This, the second of three volumes of Susan Sontag's journals and notebooks, begins where the first volume left off, in the middle of the 1960s. It traces and documents Sontag's evolution from fledgling participant in the artistic and intellectual world of New York City to world-renowned critic and dominant force in the world of ideas with the publication of the groundbreaking Against Interpretation in 1966.

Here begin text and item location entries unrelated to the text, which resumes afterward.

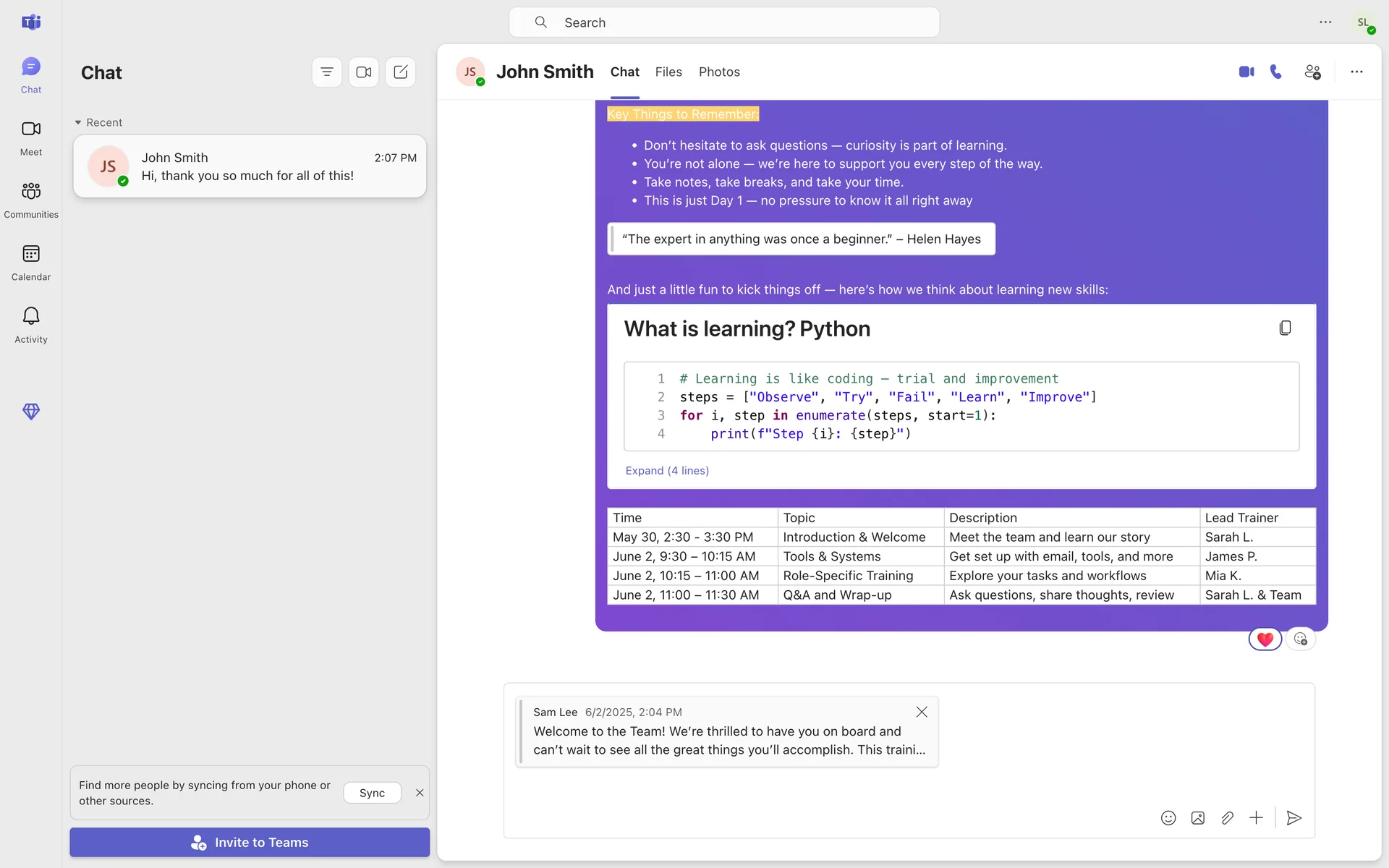This screenshot has height=868, width=1389.
Task: Open more options in chat header
Action: pyautogui.click(x=1356, y=72)
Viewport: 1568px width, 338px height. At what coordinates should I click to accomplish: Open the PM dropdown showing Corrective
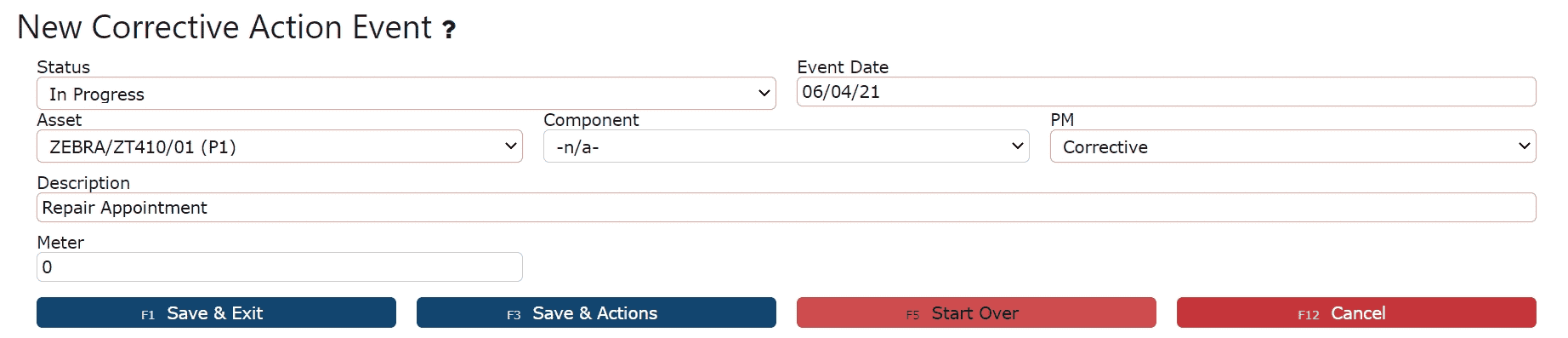point(1293,146)
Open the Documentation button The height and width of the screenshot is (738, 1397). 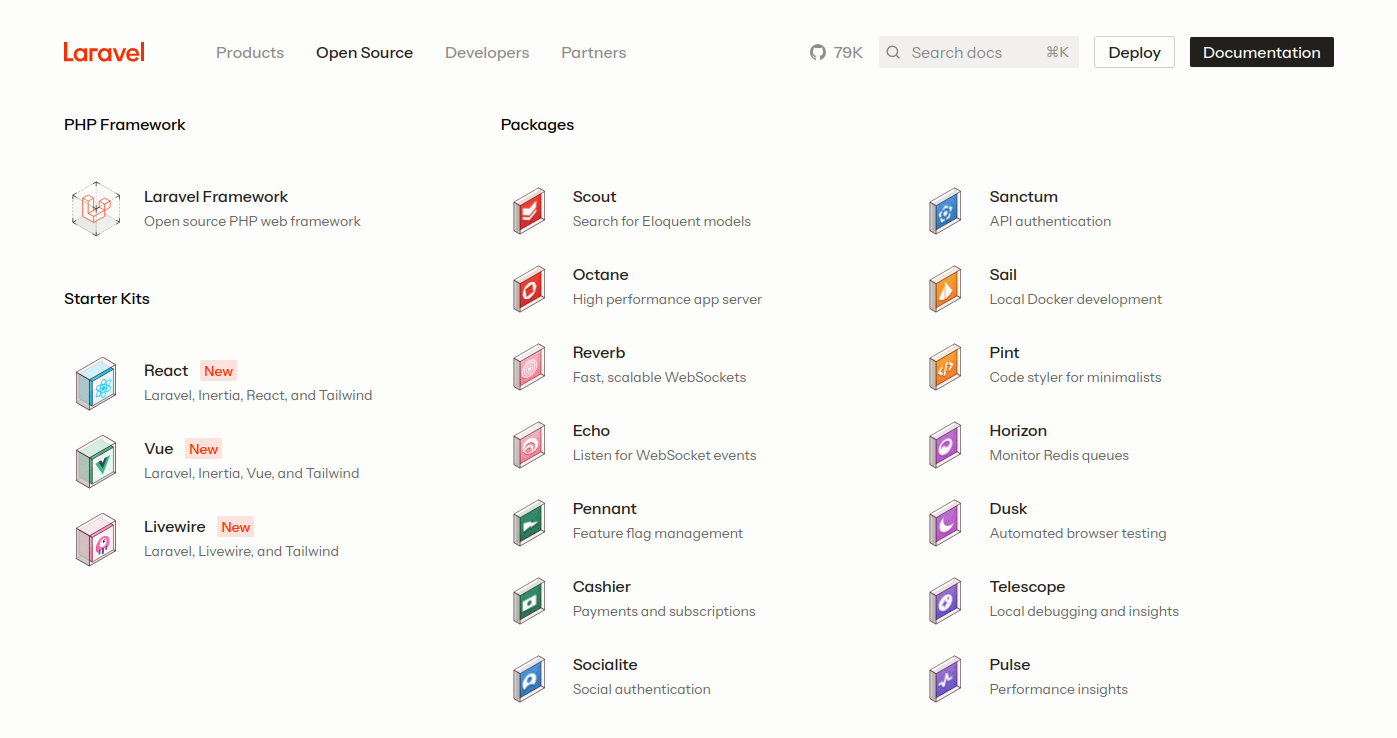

As Consciousness is Harnessed to Flesh follows Sontag through the turbulent years of the 1960s—from her trip to Hanoi at the peak of the Vietnam War to her time making films in Sweden—up to 1981 and the beginning of the Reagan era. This is an invaluable record of the inner workings of one of the most inquisitive and analytical thinkers of the twentieth century at the height of her power. It is also a remarkable document of one individual's political and moral awakening.
"The notebook has become an art form," writes Sontag toward the end of this second collection of her own notebooks and journals. Beginning as the Vietnam War is heating up and ending right before the Reagan era, this volume offers at times deliciously mad and maddening aphorisms (even notes for an essay on the aphorism), compulsively compiled lists ("Movies I saw as a child..."), and acute observations on her self, oddly without veering into autobiography. There are surprisingly few allusions to her cancer in the mid-1970s. "These journals show Sontag playing with and discovering the words to express many of the central themes of her most scintillating work, such as kitsch. She also treats themes as disparate as Marshall McLuhan, Samuel Beckett, her one-time lover Mar a Irene Forn s, and as the '60s close, revolution, and much more. Editor Rieff, Sontag's son, eschews footnotes in favor of bracketed identification of people, as well as the meaning of many shorthand fragments. America's Simone de Beauvoir, Roland Barthes, and Simone Weil rolled into one, Sontag fascinates with her teeming interests turning in on themselves.